# Task details
Give an exact reproduction of the lines from the one with "Task: Click the circled N meter symbol" to the final line of the entries below, both ends included, and omit the pictures.

(Stored items)
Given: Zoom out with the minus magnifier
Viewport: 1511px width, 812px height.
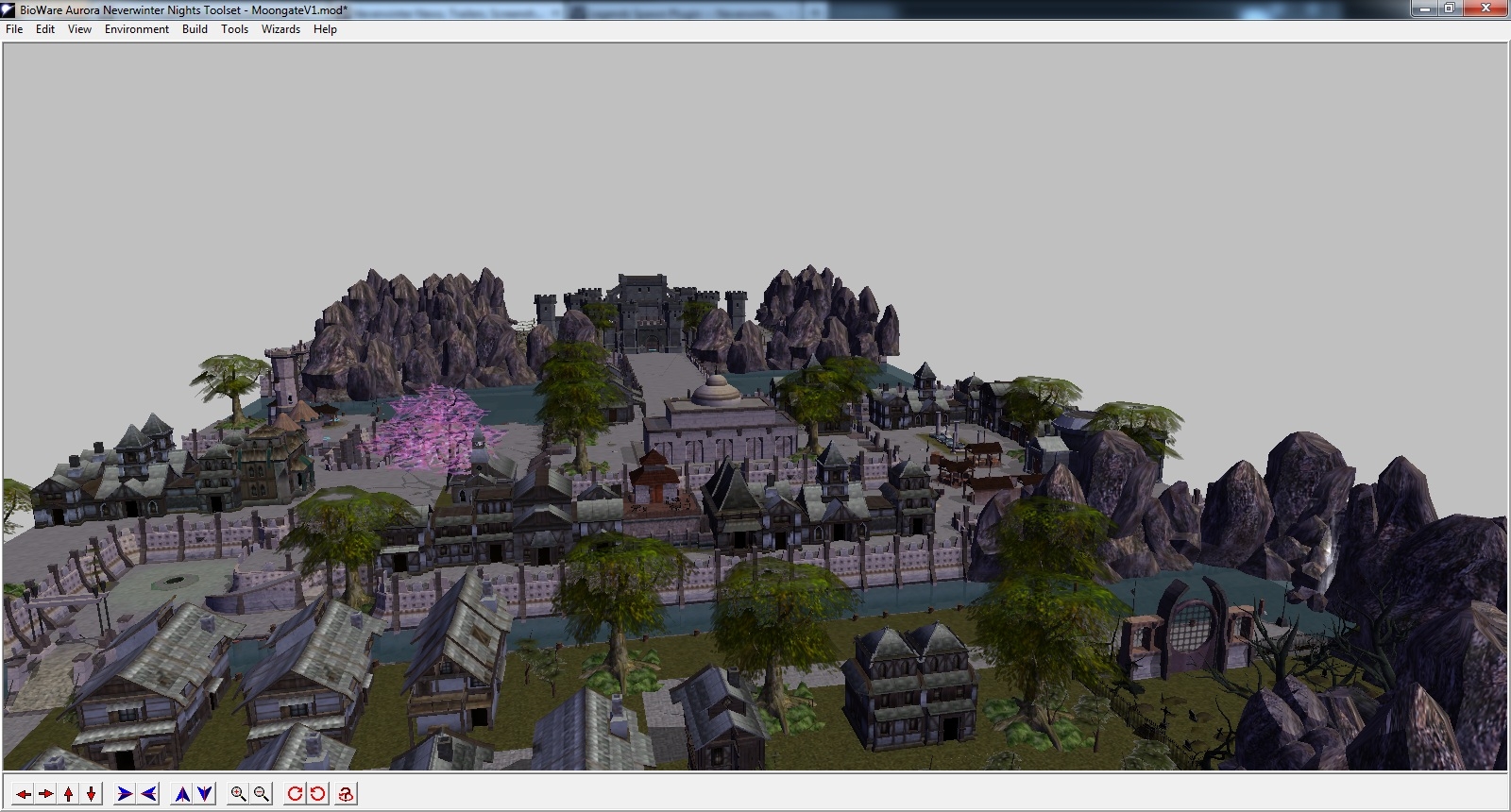Looking at the screenshot, I should (262, 794).
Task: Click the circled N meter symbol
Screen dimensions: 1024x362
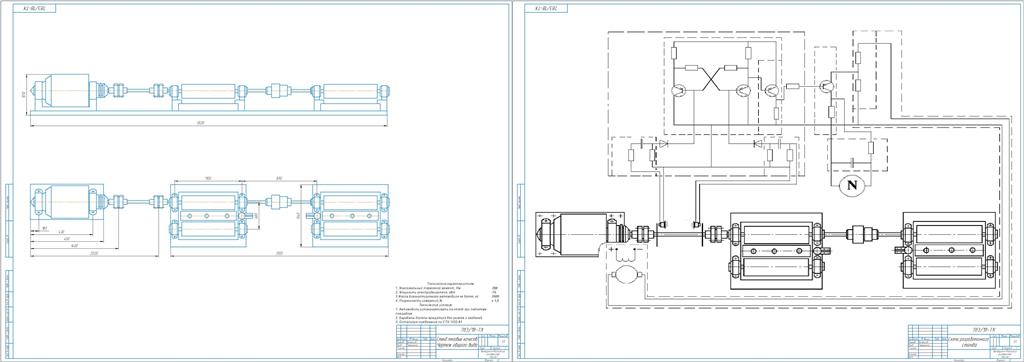Action: click(x=852, y=186)
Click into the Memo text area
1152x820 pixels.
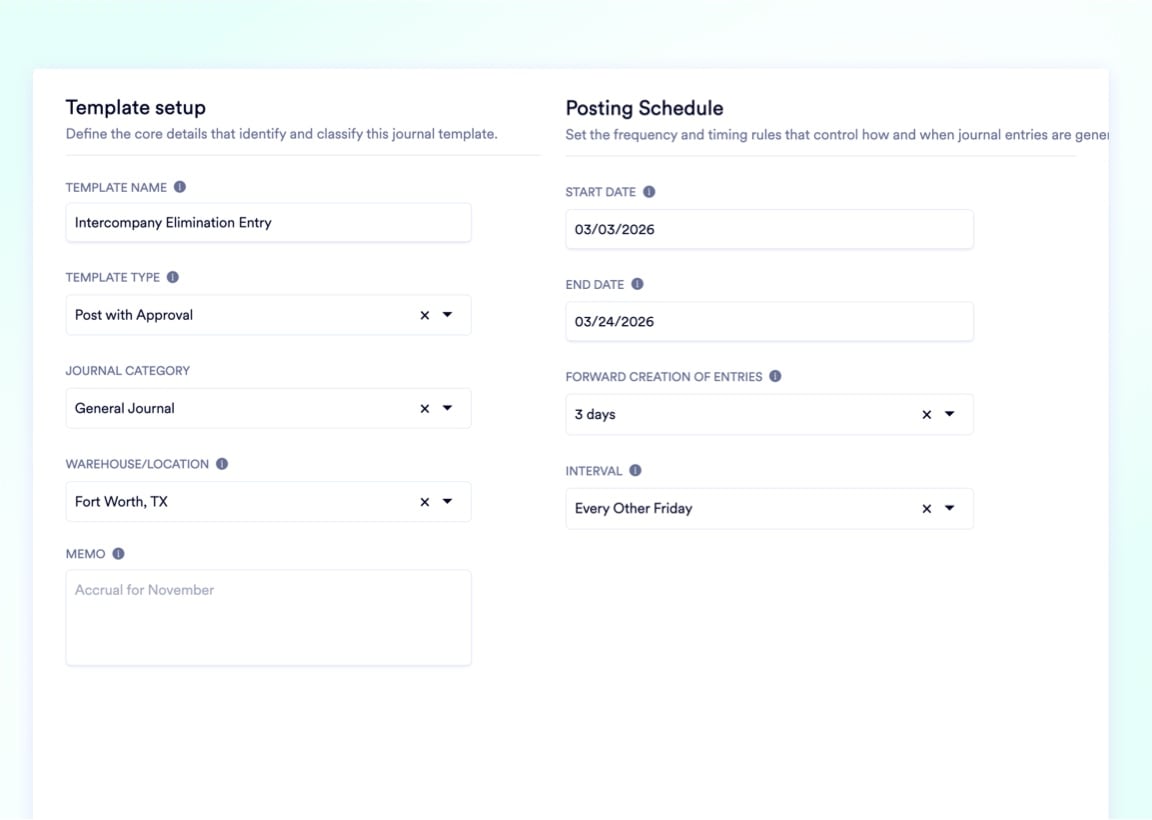click(x=268, y=618)
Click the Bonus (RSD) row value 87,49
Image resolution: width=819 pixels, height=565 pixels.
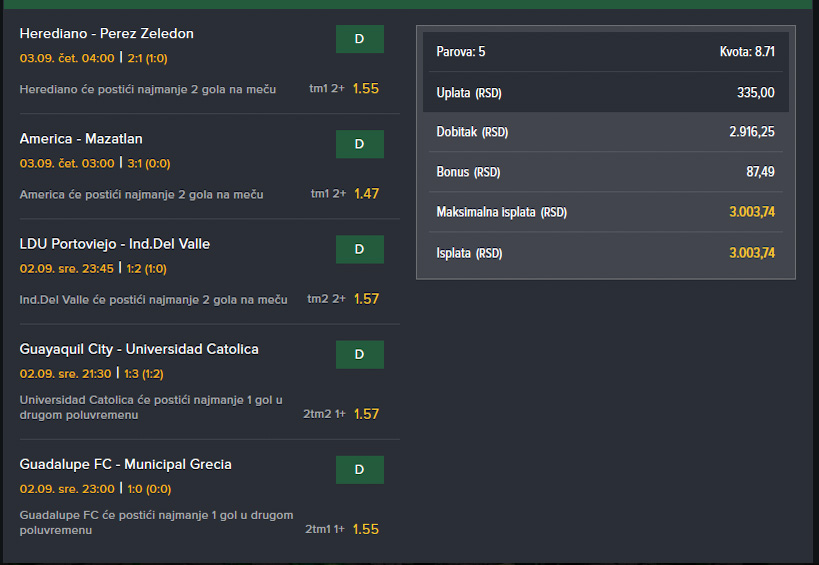click(x=760, y=172)
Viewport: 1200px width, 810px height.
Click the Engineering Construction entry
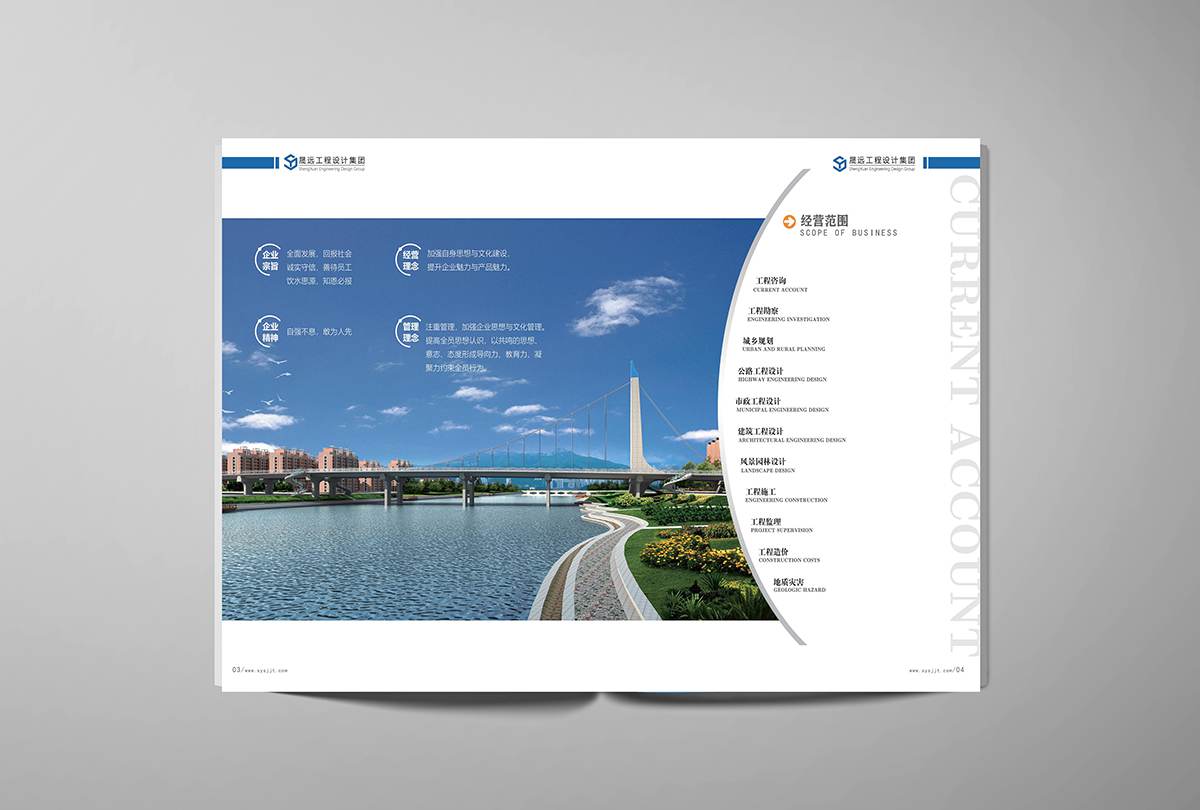[x=786, y=494]
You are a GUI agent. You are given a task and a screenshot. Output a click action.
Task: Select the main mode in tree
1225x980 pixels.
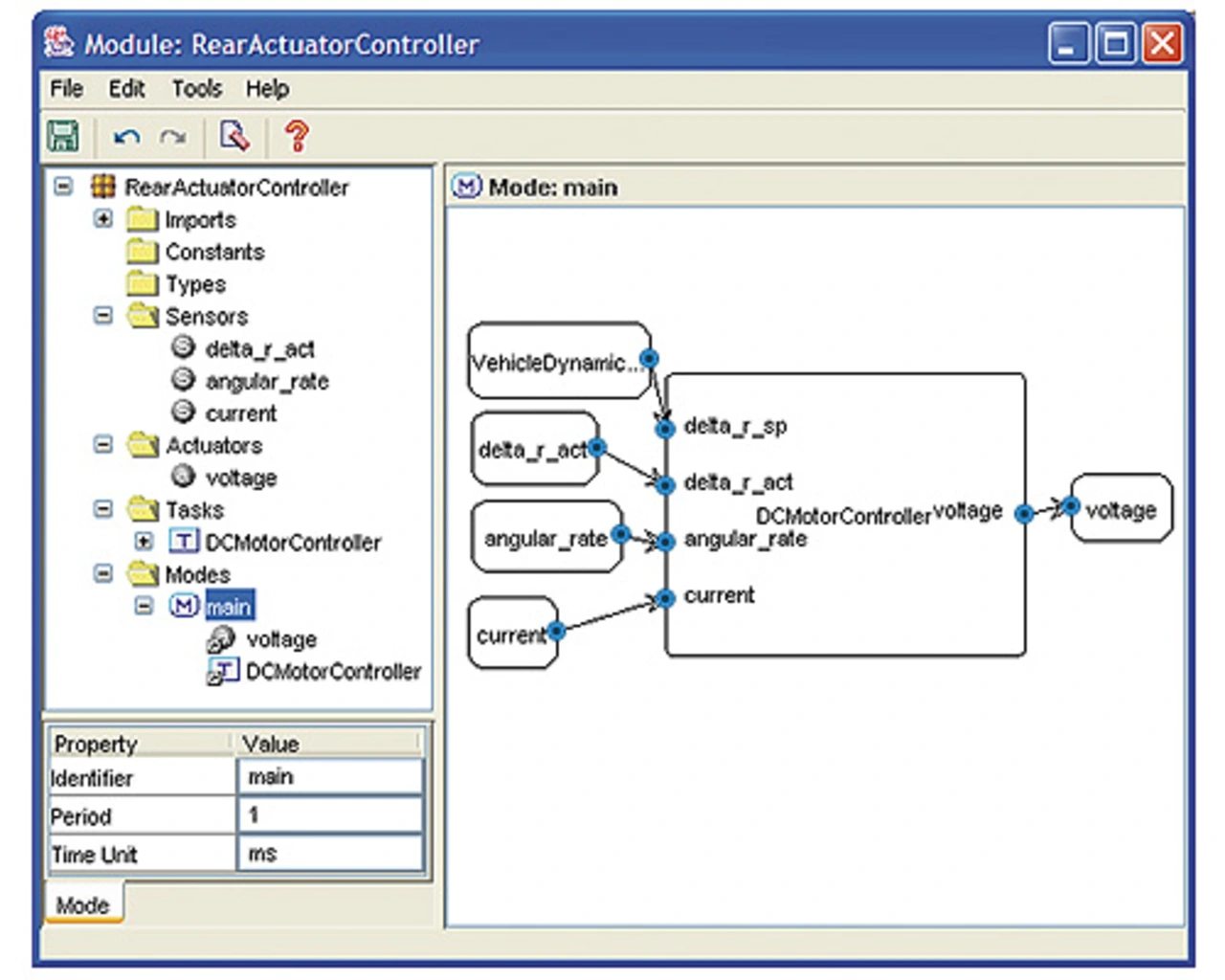(229, 607)
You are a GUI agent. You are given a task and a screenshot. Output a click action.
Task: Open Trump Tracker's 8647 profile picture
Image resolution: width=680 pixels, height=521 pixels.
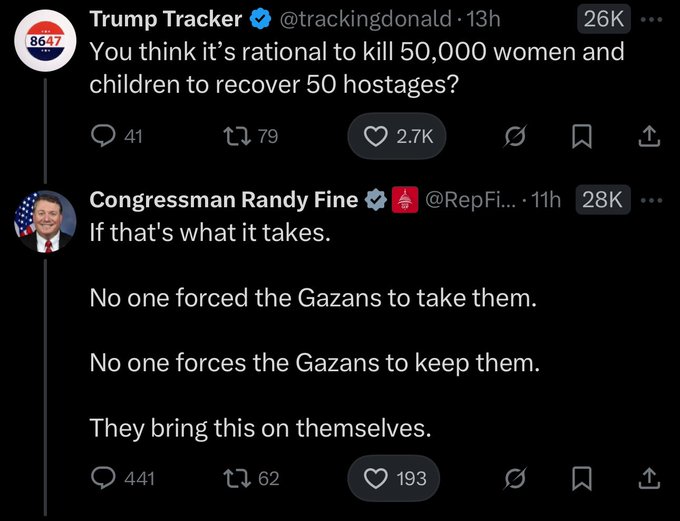coord(46,45)
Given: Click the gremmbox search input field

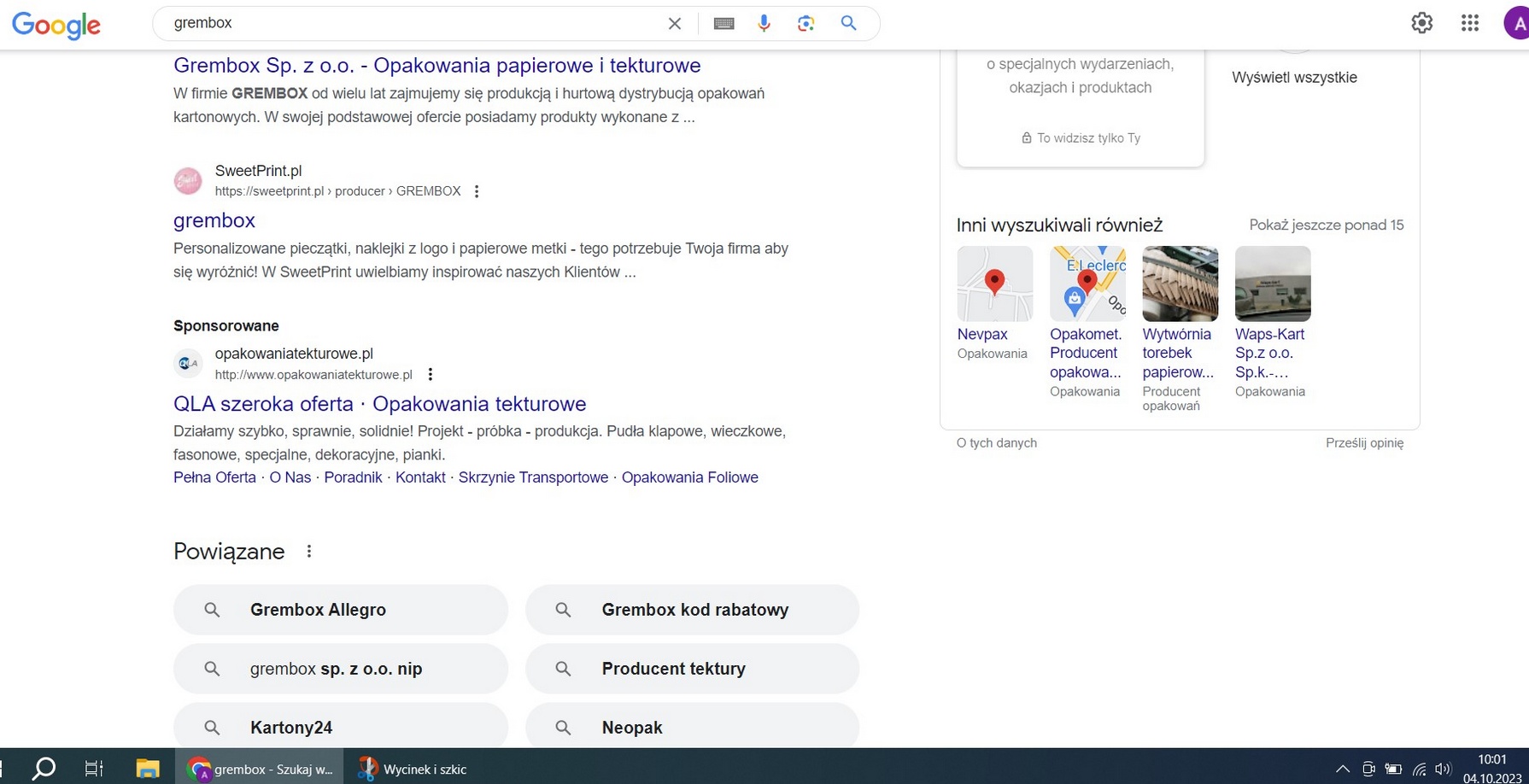Looking at the screenshot, I should (410, 23).
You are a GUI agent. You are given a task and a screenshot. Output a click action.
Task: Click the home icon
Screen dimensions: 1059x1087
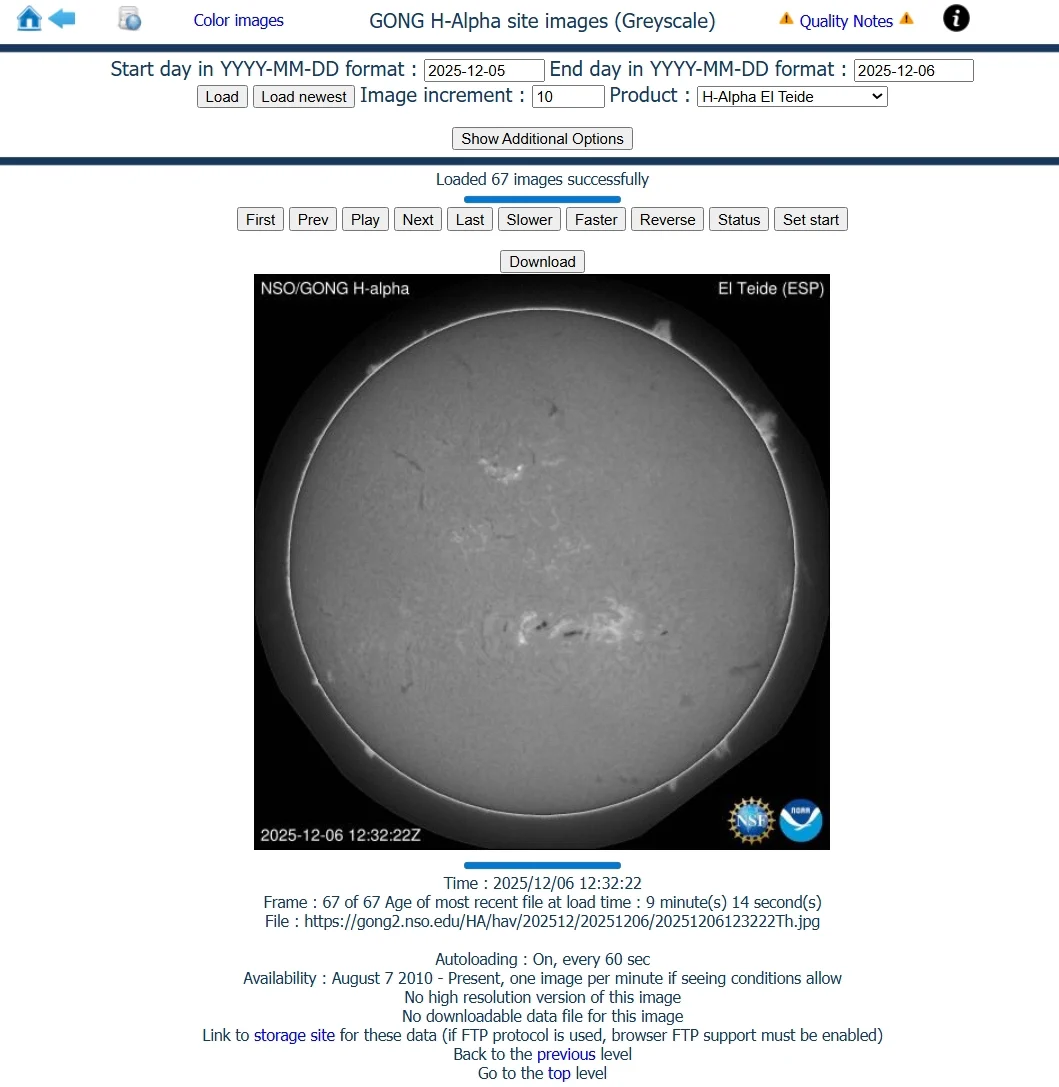[29, 19]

# Reply to the exercise
Task: Click the circled N meter symbol
Screen dimensions: 1024x362
Action: click(x=852, y=186)
Click into the Memo text area
1152x820 pixels.
click(x=268, y=618)
Click the Bonus (RSD) row value 87,49
Image resolution: width=819 pixels, height=565 pixels.
click(x=760, y=172)
Viewport: 1200px width, 810px height.
Click the Engineering Construction entry
[x=786, y=494]
You are a GUI agent. You are given a task and a screenshot. Output a click action.
Task: Select the main mode in tree
1225x980 pixels.
(229, 607)
You are a GUI agent. You are given a task and a screenshot. Output a click action.
Task: Open Trump Tracker's 8647 profile picture
Image resolution: width=680 pixels, height=521 pixels.
coord(46,45)
Given: Click the gremmbox search input field

Looking at the screenshot, I should (410, 23).
You are a GUI agent. You are given a task and a screenshot. Output a click action.
Task: Click the home icon
Screen dimensions: 1059x1087
[29, 19]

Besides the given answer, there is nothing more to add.